Pixel coordinate grounding data:

——

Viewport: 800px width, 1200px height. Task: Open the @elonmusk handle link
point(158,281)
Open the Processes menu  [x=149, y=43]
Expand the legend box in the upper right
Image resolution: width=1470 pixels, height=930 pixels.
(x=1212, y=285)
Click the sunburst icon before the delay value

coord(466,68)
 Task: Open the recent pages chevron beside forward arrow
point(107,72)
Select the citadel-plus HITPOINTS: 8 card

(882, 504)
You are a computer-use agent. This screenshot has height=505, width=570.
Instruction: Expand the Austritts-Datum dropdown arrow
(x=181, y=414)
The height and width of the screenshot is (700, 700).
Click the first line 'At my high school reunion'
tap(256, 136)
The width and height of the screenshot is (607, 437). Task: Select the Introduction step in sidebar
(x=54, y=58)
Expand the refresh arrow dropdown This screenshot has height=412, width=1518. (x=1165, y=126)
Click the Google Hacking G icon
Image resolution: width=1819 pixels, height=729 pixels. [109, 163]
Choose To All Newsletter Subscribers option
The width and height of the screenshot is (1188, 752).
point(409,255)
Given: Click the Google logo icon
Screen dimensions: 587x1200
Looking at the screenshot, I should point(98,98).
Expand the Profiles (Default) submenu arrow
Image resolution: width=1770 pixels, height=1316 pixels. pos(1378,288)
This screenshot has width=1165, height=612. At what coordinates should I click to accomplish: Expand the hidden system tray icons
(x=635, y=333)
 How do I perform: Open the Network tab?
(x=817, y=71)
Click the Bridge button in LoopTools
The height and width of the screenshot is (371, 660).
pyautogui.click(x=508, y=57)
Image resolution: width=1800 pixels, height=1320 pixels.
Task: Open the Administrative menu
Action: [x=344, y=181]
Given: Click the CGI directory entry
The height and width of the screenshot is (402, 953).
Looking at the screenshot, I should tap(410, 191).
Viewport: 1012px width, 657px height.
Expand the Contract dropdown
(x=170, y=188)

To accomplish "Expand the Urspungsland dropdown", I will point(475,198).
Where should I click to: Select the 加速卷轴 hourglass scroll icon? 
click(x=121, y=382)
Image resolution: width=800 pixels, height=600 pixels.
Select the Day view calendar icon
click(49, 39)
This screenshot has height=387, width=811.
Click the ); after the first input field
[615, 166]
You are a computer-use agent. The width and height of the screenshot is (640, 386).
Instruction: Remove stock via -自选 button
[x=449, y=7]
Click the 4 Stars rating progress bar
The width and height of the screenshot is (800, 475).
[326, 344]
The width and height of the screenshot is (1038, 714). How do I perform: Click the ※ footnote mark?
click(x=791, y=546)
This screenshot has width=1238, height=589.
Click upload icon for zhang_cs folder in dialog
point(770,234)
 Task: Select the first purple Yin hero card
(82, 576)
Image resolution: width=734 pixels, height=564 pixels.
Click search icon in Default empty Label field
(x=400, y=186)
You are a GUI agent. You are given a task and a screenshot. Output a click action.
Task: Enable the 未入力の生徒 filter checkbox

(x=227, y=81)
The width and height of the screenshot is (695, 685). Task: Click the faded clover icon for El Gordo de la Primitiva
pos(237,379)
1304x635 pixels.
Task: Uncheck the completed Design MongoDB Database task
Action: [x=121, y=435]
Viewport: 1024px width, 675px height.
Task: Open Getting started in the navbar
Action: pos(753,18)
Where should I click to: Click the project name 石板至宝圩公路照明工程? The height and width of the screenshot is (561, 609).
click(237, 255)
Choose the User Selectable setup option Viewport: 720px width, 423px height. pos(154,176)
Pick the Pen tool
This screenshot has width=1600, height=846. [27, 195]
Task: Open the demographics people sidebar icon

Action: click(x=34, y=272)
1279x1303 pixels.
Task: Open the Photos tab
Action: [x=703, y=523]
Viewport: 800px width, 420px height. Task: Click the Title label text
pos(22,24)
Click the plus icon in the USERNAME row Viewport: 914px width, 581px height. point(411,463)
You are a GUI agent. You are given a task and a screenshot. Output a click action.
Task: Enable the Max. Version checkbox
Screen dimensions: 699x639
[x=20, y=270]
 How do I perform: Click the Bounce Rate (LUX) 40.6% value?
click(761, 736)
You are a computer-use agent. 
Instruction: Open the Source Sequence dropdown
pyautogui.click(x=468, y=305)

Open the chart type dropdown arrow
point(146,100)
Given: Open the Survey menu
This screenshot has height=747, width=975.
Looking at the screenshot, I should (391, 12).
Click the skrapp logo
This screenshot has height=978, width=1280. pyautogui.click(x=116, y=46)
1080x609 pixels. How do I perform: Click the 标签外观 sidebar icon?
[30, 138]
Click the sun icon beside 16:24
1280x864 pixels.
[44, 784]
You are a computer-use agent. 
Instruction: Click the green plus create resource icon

——

## EXERCISE
Would you output all the records above exactly as written?

## ANSWER AREA
Viewport: 800px width, 1200px height. Task: Open the @elonmusk handle link
point(158,281)
Open the Processes menu  [x=149, y=43]
Expand the legend box in the upper right
Image resolution: width=1470 pixels, height=930 pixels.
(x=1212, y=285)
Click the sunburst icon before the delay value

coord(466,68)
 Task: Open the recent pages chevron beside forward arrow
point(107,72)
Select the citadel-plus HITPOINTS: 8 card

(882, 504)
You are a computer-use agent. This screenshot has height=505, width=570.
Instruction: Expand the Austritts-Datum dropdown arrow
(x=181, y=414)
The height and width of the screenshot is (700, 700).
Click the first line 'At my high school reunion'
tap(256, 136)
The width and height of the screenshot is (607, 437). Task: Select the Introduction step in sidebar
(x=54, y=58)
Expand the refresh arrow dropdown This screenshot has height=412, width=1518. (x=1165, y=126)
Click the Google Hacking G icon
Image resolution: width=1819 pixels, height=729 pixels. [109, 163]
Choose To All Newsletter Subscribers option
The width and height of the screenshot is (1188, 752).
point(409,255)
Given: Click the Google logo icon
Screen dimensions: 587x1200
Looking at the screenshot, I should point(98,98).
Expand the Profiles (Default) submenu arrow
Image resolution: width=1770 pixels, height=1316 pixels. pos(1378,288)
This screenshot has width=1165, height=612. At what coordinates should I click to accomplish: Expand the hidden system tray icons
(x=635, y=333)
 How do I perform: Open the Network tab?
(x=817, y=71)
Click the Bridge button in LoopTools
The height and width of the screenshot is (371, 660).
pyautogui.click(x=508, y=57)
Image resolution: width=1800 pixels, height=1320 pixels.
Task: Open the Administrative menu
Action: [x=344, y=181]
Given: Click the CGI directory entry
The height and width of the screenshot is (402, 953).
Looking at the screenshot, I should tap(410, 191).
Viewport: 1012px width, 657px height.
Expand the Contract dropdown
(x=170, y=188)

To accomplish "Expand the Urspungsland dropdown", I will point(475,198).
Where should I click to: Select the 加速卷轴 hourglass scroll icon? 
click(x=121, y=382)
Image resolution: width=800 pixels, height=600 pixels.
Select the Day view calendar icon
click(49, 39)
This screenshot has height=387, width=811.
Click the ); after the first input field
[615, 166]
You are a computer-use agent. The width and height of the screenshot is (640, 386).
Instruction: Remove stock via -自选 button
[x=449, y=7]
Click the 4 Stars rating progress bar
The width and height of the screenshot is (800, 475).
[326, 344]
The width and height of the screenshot is (1038, 714). How do I perform: Click the ※ footnote mark?
click(x=791, y=546)
This screenshot has width=1238, height=589.
Click upload icon for zhang_cs folder in dialog
point(770,234)
 Task: Select the first purple Yin hero card
(82, 576)
Image resolution: width=734 pixels, height=564 pixels.
Click search icon in Default empty Label field
(x=400, y=186)
You are a GUI agent. You are given a task and a screenshot. Output a click action.
Task: Enable the 未入力の生徒 filter checkbox

(x=227, y=81)
The width and height of the screenshot is (695, 685). Task: Click the faded clover icon for El Gordo de la Primitiva
pos(237,379)
1304x635 pixels.
Task: Uncheck the completed Design MongoDB Database task
Action: [x=121, y=435]
Viewport: 1024px width, 675px height.
Task: Open Getting started in the navbar
Action: pos(753,18)
Where should I click to: Click the project name 石板至宝圩公路照明工程? The height and width of the screenshot is (561, 609).
click(237, 255)
Choose the User Selectable setup option Viewport: 720px width, 423px height. pos(154,176)
Pick the Pen tool
This screenshot has width=1600, height=846. [27, 195]
Task: Open the demographics people sidebar icon

Action: click(x=34, y=272)
1279x1303 pixels.
Task: Open the Photos tab
Action: [x=703, y=523]
Viewport: 800px width, 420px height. Task: Click the Title label text
pos(22,24)
Click the plus icon in the USERNAME row Viewport: 914px width, 581px height. point(411,463)
You are a GUI agent. You are given a task and a screenshot. Output a click action.
Task: Enable the Max. Version checkbox
Screen dimensions: 699x639
[x=20, y=270]
 How do I perform: Click the Bounce Rate (LUX) 40.6% value?
click(761, 736)
You are a computer-use agent. 
Instruction: Open the Source Sequence dropdown
pyautogui.click(x=468, y=305)

Open the chart type dropdown arrow
point(146,100)
Given: Open the Survey menu
This screenshot has height=747, width=975.
Looking at the screenshot, I should (391, 12).
Click the skrapp logo
This screenshot has height=978, width=1280. pyautogui.click(x=116, y=46)
1080x609 pixels. How do I perform: Click the 标签外观 sidebar icon?
[30, 138]
Click the sun icon beside 16:24
1280x864 pixels.
[44, 784]
You are a computer-use agent. 
Instruction: Click the green plus create resource icon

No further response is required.